When it gets a packet it will construct a reply message to be sent
to the configured alert callsign to alert them that the seen callsign
is now on the APRS network.
This basically acts as a notification that your watched callsign list is
available on APRS.
The new configuration options:
aprsd:
watch_list:
# The callsign to send a message to once a watch list callsign
# is now seen on APRS-IS
alert_callsign: NOCALL
# The time in seconds to wait for notification.
# The default is 12 hours.
alert_time_seconds: 43200
# The list of callsigns to watch for
callsigns:
- WB4BOR
- KFART
# Enable/disable this feature
enabled: false
# The list of notify based plugins to load for
# processing a new seen packet from a callsign.
enabled_plugins:
- aprsd.plugins.notify.BaseNotifyPlugin
This patch also adds a new section in the Admin UI for showing the
watch list and the age of the last seen packet for each callsing since
APRSD startup.
This patch adds the dumping out of a flattened config to the log
at startup. This is helpful for seeing what aprsd server is actually
using for config entries at startup and since it's in the log, you can
reference it.
This patch adds usage of update_checker to check to make sure the
version of APRSD being launched is the latest version. Also added a
call to upate_checker as part of the KeepAlive thread. It will
call update_check every hour. If there is no aprsd connectivitity,
the update check will silently fail.
This patch adds the aprsd-lnav.json formatting file.
This is useful when you want to tail the logfile with the lnav
log tailing app.
http://lnav.org/
To install the aprsd-lnav.json formatter
1) install lnav
2) lnav -i aprsd-lnav.json
3) lnav -C -- just to test it out
The next time you launch aprsd do it with this
aprsd server --loglevel DEBUG | lnav
This patch also updates the logging output from the flask
web service to 1) disable flask web url logging and 2)

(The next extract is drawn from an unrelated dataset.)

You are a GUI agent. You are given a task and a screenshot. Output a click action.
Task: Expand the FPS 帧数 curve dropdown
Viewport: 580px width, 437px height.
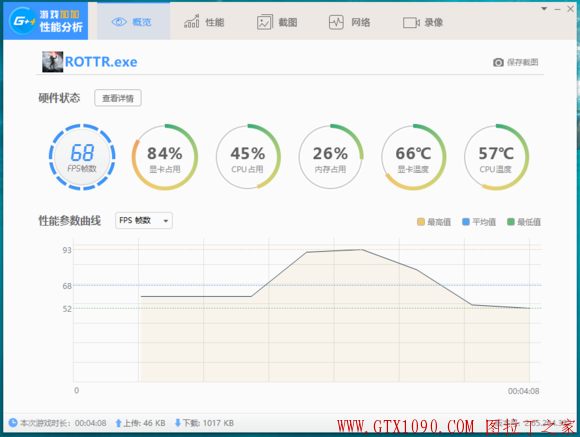pyautogui.click(x=144, y=221)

use the same output format as the rest of the app.
This patch moves the default log format string and date format string
to the config file, so users can format the logs as they see fit.
The default log format also includes the file and line number that
posted the log entry.
The new entries in the config are here:
aprsd:
logformat: "String here"
dateformat: "string here"
This patch fixes the CTRL-C signal_handler.
This patch also adds the new Messages WEB UI page
as well as the save url, which are both behind an
http basic auth.
The flask web service now has users in the config file
aprsd:
web:
users:
admin: <password>
This patch adds the stats object to collect statistics of
the running server. This also optionally adds the ability
to run a flask web service on a port to use as a keepalive
healthcheck.
This patch reorganizes the config file layout and options
to make more logical sense as well as make it more readable.
This breaks backwards compatibility.
This patch adds a new add_config_comments() function in utils.py
that allows you to insert a comment string in a raw_yaml string
that's already been created from the yaml.dump() call.